La Cour d'appel de Colmar, chambre sociale, 12 août 2025, connaît de l'appel d'un litige né d'un contrat à durée déterminée. La décision attaquée émane du conseil de prud'hommes de Colmar, 16 janvier 2024, ayant jugé irrégulière la rupture anticipée et accordé divers rappels.

Les faits tiennent à l'engagement d'un salarié en CDD de six mois à compter du 2 janvier 2023, pour une durée hebdomadaire de trente-neuf heures. Celui-ci affirme avoir commencé fin décembre, avoir refusé une réduction de durée contractuelle, et s'être vu écarter de l'exécution du contrat en conséquence.

Saisi le 7 juin 2023, le conseil de prud'hommes a retenu l’irrégularité de la rupture anticipée et condamné l’employeur à des rappels de salaires jusqu’au terme. L’appel du 16 février 2024 porte sur un rappel de décembre, l’indemnité de précarité, la qualification de travail dissimulé, des dommages-intérêts liés aux documents, et les intérêts.

La question centrale concerne la détermination du travail effectif fin décembre et ses effets pécuniaires, la nature de l’indemnité de fin de CDD, et l’éventuelle dissimulation d’emploi.

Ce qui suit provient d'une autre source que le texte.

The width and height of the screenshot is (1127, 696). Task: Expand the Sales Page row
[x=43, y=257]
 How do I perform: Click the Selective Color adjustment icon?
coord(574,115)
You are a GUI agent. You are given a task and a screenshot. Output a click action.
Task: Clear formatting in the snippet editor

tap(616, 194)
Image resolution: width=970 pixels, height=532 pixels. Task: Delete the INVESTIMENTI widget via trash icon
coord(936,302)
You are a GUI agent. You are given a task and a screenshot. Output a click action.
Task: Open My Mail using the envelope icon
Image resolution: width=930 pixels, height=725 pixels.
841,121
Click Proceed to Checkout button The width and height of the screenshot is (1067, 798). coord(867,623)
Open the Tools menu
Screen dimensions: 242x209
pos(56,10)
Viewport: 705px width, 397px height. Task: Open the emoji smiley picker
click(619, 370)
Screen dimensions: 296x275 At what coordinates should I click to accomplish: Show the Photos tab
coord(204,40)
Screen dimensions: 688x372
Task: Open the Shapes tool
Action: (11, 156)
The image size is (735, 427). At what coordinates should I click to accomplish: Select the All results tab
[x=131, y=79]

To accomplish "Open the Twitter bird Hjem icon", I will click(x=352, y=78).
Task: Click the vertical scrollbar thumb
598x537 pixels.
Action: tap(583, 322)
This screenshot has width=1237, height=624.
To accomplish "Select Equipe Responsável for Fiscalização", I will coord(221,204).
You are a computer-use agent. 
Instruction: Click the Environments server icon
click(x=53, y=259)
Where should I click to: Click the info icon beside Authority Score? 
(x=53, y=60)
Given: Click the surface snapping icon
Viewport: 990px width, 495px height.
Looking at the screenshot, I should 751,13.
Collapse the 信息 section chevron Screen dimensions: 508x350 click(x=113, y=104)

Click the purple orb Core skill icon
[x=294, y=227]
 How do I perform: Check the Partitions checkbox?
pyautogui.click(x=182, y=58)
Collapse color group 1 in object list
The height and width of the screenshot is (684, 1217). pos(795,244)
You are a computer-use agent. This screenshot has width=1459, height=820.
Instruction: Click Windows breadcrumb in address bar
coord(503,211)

S’y ajoutent l’exigence d’un préjudice pour des dommages-intérêts procédant d’une carence documentaire, l’assiette des intérêts, et les modalités d’astreinte.

La Cour confirme les rappels de janvier à juin et réforme partiellement le jugement sur décembre et l’indemnité de précarité, tout en écartant le travail dissimulé et les dommages-intérêts pour défaut de justification du préjudice. Elle ordonne la délivrance des documents, fixe l’astreinte, et capitalise les intérêts. L’analyse se concentre d’abord sur le sens retenu, puis sur la valeur et la portée de la solution.